What is being asked: Every line that contains "dimensions" must be located and copied from the data.

Stored items:
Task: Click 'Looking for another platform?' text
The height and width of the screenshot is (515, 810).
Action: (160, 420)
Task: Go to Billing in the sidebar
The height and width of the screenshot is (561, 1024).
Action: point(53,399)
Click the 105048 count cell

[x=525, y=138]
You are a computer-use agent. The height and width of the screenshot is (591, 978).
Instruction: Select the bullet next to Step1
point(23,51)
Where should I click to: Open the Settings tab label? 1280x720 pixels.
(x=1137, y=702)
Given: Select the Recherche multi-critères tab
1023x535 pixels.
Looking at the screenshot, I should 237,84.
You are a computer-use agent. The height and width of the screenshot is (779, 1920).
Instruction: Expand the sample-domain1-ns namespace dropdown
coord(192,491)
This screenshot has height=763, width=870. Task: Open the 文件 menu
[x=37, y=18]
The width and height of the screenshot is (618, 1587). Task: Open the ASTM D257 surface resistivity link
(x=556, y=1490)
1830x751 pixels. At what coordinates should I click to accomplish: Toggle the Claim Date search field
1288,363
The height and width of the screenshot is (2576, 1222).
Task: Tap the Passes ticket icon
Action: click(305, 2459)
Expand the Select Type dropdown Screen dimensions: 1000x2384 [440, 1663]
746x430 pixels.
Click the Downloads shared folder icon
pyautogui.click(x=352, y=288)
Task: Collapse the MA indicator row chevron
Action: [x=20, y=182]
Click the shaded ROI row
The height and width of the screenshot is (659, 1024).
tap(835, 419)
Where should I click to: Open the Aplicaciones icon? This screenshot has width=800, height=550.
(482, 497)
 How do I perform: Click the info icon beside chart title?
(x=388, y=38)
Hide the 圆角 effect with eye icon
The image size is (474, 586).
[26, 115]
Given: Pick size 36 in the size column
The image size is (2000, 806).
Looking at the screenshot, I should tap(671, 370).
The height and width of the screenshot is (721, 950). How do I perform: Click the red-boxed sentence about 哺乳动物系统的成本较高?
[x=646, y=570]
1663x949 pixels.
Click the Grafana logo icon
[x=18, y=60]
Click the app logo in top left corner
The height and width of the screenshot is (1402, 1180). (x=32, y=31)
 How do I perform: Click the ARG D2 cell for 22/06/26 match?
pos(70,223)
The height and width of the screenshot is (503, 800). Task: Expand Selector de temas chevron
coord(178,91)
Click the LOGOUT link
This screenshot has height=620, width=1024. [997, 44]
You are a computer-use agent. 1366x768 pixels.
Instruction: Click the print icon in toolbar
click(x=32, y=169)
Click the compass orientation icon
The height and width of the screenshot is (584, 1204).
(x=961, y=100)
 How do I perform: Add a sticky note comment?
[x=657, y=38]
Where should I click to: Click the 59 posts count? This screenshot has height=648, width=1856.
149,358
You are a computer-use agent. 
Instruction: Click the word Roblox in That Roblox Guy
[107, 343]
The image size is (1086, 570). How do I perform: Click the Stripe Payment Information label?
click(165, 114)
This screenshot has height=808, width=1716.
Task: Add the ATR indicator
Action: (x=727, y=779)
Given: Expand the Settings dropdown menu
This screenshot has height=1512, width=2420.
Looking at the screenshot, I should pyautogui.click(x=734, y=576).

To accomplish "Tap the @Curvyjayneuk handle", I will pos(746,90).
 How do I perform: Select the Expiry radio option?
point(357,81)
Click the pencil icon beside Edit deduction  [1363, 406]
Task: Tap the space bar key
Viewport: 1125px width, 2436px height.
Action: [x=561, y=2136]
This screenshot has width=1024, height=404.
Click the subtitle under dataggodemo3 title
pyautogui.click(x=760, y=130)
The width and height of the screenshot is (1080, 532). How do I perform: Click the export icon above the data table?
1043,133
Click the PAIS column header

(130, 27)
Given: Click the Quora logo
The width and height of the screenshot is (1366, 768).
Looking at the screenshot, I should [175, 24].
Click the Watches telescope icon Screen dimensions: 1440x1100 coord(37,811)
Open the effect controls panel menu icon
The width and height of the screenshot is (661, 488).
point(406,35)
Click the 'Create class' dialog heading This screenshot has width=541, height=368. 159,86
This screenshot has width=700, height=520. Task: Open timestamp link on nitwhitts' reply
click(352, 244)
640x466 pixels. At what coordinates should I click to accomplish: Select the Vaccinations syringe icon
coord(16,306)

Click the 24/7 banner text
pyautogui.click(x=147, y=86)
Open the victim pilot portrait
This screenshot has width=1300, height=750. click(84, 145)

Final answer:
Expand the Select Type dropdown Screen dimensions: 1000x2384 [440, 1663]
Click the Watches telescope icon Screen dimensions: 1440x1100 coord(37,811)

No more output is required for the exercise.